__Data section__:
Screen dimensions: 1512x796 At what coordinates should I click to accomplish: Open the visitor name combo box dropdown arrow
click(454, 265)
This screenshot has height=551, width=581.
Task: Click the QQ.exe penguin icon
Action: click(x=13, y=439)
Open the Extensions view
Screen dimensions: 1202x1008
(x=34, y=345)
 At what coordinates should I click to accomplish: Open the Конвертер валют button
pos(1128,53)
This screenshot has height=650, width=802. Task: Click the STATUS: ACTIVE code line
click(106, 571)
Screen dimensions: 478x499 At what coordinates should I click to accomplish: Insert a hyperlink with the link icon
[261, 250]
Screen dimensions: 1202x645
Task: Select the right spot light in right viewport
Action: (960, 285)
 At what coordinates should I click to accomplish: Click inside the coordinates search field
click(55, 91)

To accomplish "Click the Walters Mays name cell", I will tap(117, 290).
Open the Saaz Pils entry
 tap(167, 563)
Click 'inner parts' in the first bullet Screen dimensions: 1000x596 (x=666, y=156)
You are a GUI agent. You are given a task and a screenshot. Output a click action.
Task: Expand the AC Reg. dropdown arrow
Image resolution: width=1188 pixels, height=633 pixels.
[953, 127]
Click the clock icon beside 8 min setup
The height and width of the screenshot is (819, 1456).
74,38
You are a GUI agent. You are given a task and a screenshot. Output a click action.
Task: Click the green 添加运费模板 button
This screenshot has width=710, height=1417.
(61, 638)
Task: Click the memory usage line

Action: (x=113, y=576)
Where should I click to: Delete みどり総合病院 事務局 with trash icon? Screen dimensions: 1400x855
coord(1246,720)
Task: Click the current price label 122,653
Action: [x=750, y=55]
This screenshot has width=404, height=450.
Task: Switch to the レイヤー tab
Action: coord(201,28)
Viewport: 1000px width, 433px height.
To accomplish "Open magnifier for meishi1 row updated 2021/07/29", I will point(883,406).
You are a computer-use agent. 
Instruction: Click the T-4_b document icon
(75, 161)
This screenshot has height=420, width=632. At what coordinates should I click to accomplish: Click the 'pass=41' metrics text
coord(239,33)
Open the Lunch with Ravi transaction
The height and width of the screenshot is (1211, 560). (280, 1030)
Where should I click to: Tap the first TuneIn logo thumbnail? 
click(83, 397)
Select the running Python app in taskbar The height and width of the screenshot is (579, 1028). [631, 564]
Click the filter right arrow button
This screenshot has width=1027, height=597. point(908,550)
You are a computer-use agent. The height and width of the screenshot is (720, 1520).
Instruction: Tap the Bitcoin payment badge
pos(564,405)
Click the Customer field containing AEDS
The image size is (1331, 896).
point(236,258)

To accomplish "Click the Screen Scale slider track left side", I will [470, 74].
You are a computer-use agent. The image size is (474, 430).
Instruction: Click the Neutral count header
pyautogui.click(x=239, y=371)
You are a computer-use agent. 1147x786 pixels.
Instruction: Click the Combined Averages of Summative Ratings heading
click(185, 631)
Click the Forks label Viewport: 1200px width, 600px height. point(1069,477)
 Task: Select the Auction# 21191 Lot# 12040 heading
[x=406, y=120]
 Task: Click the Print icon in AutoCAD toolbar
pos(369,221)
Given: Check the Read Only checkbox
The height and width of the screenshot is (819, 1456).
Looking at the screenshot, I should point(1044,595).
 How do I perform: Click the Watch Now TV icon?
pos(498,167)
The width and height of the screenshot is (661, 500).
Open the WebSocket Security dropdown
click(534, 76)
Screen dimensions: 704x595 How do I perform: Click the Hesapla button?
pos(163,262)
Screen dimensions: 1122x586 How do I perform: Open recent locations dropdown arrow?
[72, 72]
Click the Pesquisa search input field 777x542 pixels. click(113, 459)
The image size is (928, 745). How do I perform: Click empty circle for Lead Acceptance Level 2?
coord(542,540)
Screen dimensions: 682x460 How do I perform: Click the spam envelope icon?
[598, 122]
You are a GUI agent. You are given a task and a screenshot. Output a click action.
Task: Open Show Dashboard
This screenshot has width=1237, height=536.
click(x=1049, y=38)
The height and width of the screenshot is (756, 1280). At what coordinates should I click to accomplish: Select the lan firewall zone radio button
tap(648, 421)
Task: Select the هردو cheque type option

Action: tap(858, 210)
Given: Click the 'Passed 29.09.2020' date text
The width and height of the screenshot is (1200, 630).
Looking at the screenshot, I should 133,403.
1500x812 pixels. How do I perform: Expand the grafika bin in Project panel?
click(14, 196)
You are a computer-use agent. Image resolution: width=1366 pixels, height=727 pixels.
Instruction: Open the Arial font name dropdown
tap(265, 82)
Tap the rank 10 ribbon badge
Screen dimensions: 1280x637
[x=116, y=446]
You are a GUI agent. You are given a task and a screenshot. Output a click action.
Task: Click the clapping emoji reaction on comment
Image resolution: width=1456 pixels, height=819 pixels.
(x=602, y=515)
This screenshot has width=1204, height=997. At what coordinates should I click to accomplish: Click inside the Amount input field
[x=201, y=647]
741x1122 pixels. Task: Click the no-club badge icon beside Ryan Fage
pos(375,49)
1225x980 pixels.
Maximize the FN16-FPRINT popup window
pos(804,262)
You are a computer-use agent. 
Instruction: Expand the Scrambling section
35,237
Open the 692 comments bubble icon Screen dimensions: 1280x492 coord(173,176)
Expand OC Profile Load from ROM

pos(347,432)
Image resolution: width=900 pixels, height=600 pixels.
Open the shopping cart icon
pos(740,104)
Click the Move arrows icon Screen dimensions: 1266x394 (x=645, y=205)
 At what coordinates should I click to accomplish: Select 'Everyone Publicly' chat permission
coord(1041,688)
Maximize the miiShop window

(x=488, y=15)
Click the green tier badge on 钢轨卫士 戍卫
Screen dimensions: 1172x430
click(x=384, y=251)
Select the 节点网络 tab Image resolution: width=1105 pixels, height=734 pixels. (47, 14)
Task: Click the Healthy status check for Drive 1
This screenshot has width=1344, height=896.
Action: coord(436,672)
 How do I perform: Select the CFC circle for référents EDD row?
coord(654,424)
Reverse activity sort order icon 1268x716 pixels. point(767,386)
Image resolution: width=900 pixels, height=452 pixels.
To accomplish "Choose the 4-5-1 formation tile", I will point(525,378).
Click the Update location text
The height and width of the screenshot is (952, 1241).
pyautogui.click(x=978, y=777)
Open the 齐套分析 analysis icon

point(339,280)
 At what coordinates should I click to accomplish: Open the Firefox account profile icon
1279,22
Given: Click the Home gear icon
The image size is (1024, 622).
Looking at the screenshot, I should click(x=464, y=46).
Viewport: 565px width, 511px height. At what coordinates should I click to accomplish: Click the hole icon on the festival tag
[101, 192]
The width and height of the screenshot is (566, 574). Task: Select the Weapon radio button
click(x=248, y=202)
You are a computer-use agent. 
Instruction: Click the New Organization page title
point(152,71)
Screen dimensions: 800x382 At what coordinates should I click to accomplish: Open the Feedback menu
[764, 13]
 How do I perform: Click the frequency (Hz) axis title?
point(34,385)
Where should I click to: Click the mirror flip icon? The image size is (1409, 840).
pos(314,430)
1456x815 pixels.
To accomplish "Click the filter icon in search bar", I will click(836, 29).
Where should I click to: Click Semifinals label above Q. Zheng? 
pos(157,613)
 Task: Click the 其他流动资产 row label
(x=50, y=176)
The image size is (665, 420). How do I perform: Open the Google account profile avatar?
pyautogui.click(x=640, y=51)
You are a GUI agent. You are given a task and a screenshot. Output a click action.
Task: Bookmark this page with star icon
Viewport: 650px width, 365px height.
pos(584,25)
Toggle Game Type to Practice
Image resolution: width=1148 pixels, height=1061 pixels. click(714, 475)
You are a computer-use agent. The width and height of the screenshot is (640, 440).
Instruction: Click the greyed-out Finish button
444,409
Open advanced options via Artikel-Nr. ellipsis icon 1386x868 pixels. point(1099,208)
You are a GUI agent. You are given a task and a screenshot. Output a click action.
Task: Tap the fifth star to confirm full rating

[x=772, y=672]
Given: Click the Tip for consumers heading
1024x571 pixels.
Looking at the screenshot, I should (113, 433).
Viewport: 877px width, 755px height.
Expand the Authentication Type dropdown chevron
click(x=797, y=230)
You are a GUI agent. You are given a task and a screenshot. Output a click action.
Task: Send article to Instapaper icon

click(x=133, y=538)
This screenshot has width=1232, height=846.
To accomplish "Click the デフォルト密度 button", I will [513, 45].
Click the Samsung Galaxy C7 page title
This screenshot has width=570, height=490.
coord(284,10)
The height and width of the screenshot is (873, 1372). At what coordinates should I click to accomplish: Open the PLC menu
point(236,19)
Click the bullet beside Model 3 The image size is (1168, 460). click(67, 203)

__Goal of the exercise__: Give back exactly the lines from the first line of the records through the line holding "Viewport: 1000px width, 433px height.", including both of those lines and leaving out all others.

__Result__:
Screen dimensions: 1512x796 At what coordinates should I click to accomplish: Open the visitor name combo box dropdown arrow
click(454, 265)
This screenshot has height=551, width=581.
Task: Click the QQ.exe penguin icon
Action: click(x=13, y=439)
Open the Extensions view
Screen dimensions: 1202x1008
(x=34, y=345)
 At what coordinates should I click to accomplish: Open the Конвертер валют button
pos(1128,53)
This screenshot has height=650, width=802. Task: Click the STATUS: ACTIVE code line
click(106, 571)
Screen dimensions: 478x499 At what coordinates should I click to accomplish: Insert a hyperlink with the link icon
[261, 250]
Screen dimensions: 1202x645
Task: Select the right spot light in right viewport
Action: (960, 285)
 At what coordinates should I click to accomplish: Click inside the coordinates search field
click(55, 91)

To accomplish "Click the Walters Mays name cell", I will tap(117, 290).
Open the Saaz Pils entry
 tap(167, 563)
Click 'inner parts' in the first bullet Screen dimensions: 1000x596 (x=666, y=156)
You are a GUI agent. You are given a task and a screenshot. Output a click action.
Task: Expand the AC Reg. dropdown arrow
Image resolution: width=1188 pixels, height=633 pixels.
[953, 127]
Click the clock icon beside 8 min setup
The height and width of the screenshot is (819, 1456).
74,38
You are a GUI agent. You are given a task and a screenshot. Output a click action.
Task: Click the green 添加运费模板 button
This screenshot has width=710, height=1417.
(61, 638)
Task: Click the memory usage line

Action: (x=113, y=576)
Where should I click to: Delete みどり総合病院 事務局 with trash icon? Screen dimensions: 1400x855
coord(1246,720)
Task: Click the current price label 122,653
Action: [x=750, y=55]
This screenshot has width=404, height=450.
Task: Switch to the レイヤー tab
Action: coord(201,28)
Viewport: 1000px width, 433px height.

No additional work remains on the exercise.